Nell´estate del 2015 fece scandalo, in una chiesa di Roma, il funerale sfarzoso del “padrino” del clan Casamonica. Sollecitato su Facebook, formulai qualche considerazione, che riporto nuovamente qui. Forse quelle riflessioni hanno ancora attualità.
Mi esprimo sulla rilevanza della questione per la chiesa, fermo restando che il problema principale resta quello dello Stato, che permette ad un clan non solo di agire e di “occupare” una città, ma poi anche di ostentare.
Per la chiesa i mafiosi sono scomunicati, dunque quel funerale non andava fatto. Non è molto credibile che il parroco non sapesse. Si può comprendere eventualmente la sua paura, ma allora doveva intervenire il Vicariato e porre un veto dall´alto (e, così facendo, proteggerlo). Né, anche salvando il principio che la pietà copre tutto – e dunque volendo fare il funerale – andavano permesse ostentazioni simboliche, almeno nell´edificio della chiesa o sul territorio del sagrato. Inoltre, credo che l´influenza che si può esercitare sugli “spazi pubblici” può arrivare anche a limitare il resto (carro, elicotteri, musiche etc…). Probabilmente anche la chiesa – così come le autorità pubbliche – si sono trovate spiazzate da un fenomeno inaspettato, Ma in ogni caso non è tollerabile.

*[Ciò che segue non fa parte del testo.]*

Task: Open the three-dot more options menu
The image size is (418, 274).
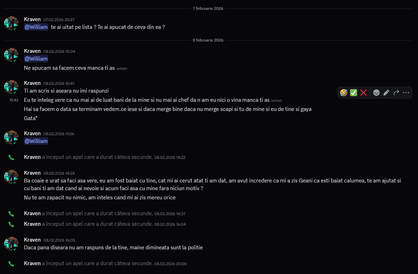Action: [x=406, y=93]
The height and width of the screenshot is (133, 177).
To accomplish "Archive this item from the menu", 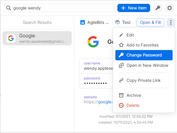I will point(134,95).
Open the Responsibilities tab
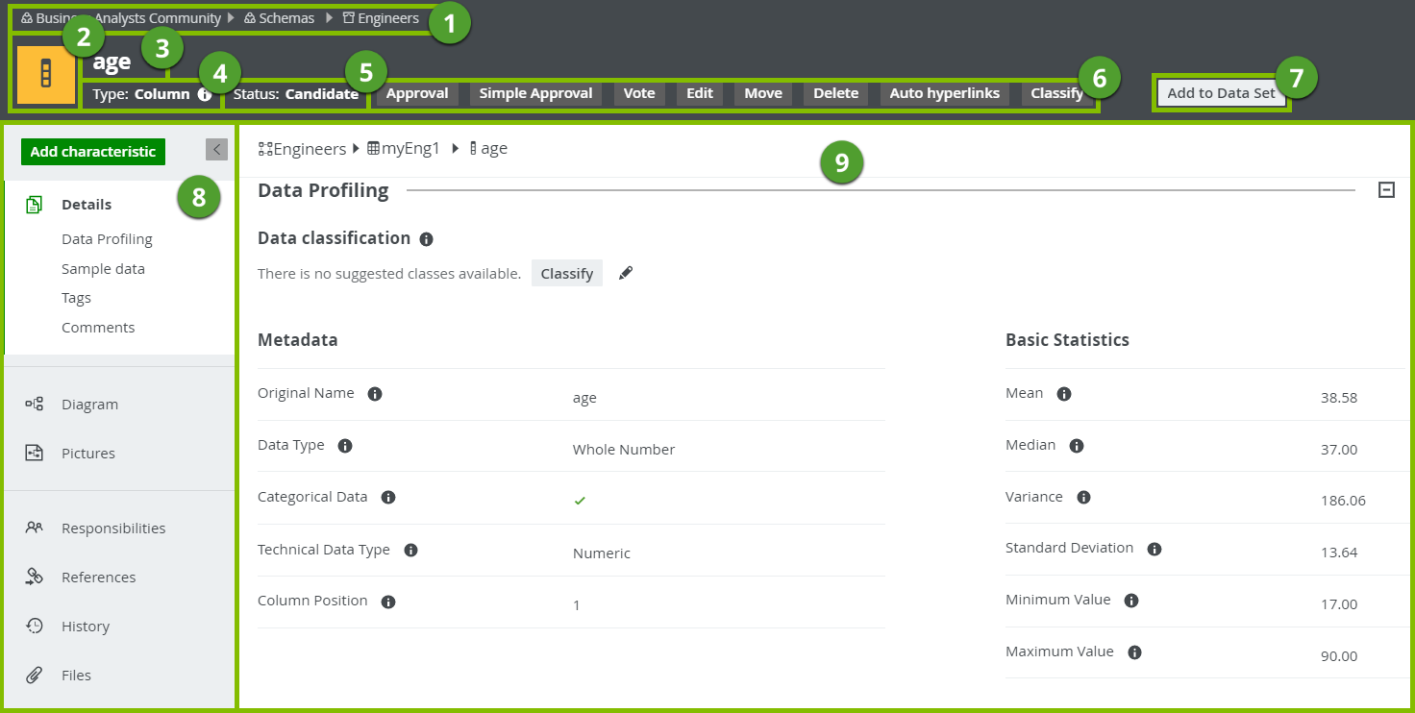Screen dimensions: 1415x713 coord(112,529)
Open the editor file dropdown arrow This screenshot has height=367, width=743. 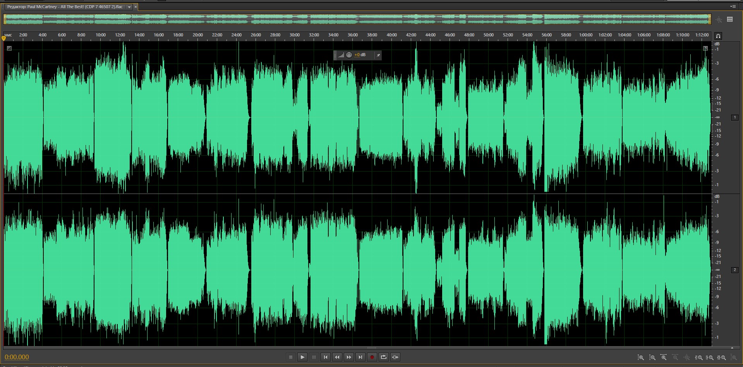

Ovviamente poi il confronto con il caso di Welby stride molto a livello simbolico (lo stesso edificio!). In quel caso, la questione fu la piena consapevolezza di Welby di compiere un atto condannato dalla chiesa – e la rilevanza pubblica nel frattempo assunta dal caso e quindi dal suo gesto – così che un funerale religioso sarebbe potuto apparire come una legittimazione ufficiale.
Eppure, proprio rispetto a quanto si potrebbe discutere relativamente all´immagine sulla messa nel centro commerciale aperto di domenica; ossia, il problema di come la chiesa può e magari deve “contaminarsi” con il mondo e con pratiche che sembrano sbagliate, credo che si possa dire quanto segue:
Intanto il caso del mafioso (una vita intera di prevaricazione sugli altri, non rinnegata) sembra comunque più grave del caso di un malato in condizioni estreme (che decide, per quanto consapevolmente, comunque in stato di difficoltà e sofferenza). Il “principio non negoziabile” da salvaguardare, quindi, mi sembrerebbe essere – se vogliamo fare una scala di valori – prima quello del “no alla mafia” e poi quello del “no all´eutanasia”.
Ma soprattutto: nel caso di Welby, celebrare il funerale non avrebbe significato immediatamente una legittimazione, anzi. Una volta espresso fin troppo chiaramente il “no all´eutanasia” della chiesa, il rito (certo, se fatto senza simboli politici e ostentazioni) avrebbe significato: “c´è un perdono che va oltre i nostri peccati”. Siamo deboli, ma Dio è più grande. La salvezza di Cristo avrebbe comunque vinto e la chiesa avrebbe riassorbito in sé il mondo.
In questo caso, al contrario, mi sembra che ciò che emerge è un assorbimento della chiesa da parte di quello che si pone come un potere arrogante. Welby esprimeva un “non poter fare altrimenti”, “non ce la faccio”. Qui si esprime un “faccio come mi pare, sempre e comunque”. Insomma, nell´evento di ieri la chiesa risulta asservita a chi, “dopo aver conquistato Roma, ora si conquista il paradiso”.
Infine, secondo me è significativo che la chiesa mantenga un principio di “moderazione” (c´è differenza tra rito religioso e spazio civile, possiamo arrivare fino a qui ma non oltre, etc…) su alcune questioni (attinenti la “natura”), piuttosto che su altre (attinenti la “vita in società”). Al proposito ho scritto qualcosa nel volumetto “Umanesimo profetico. La complicata relazione tra cattolicesimo e cultura” (Ed. San Paolo 2015, per chi ha voglia…).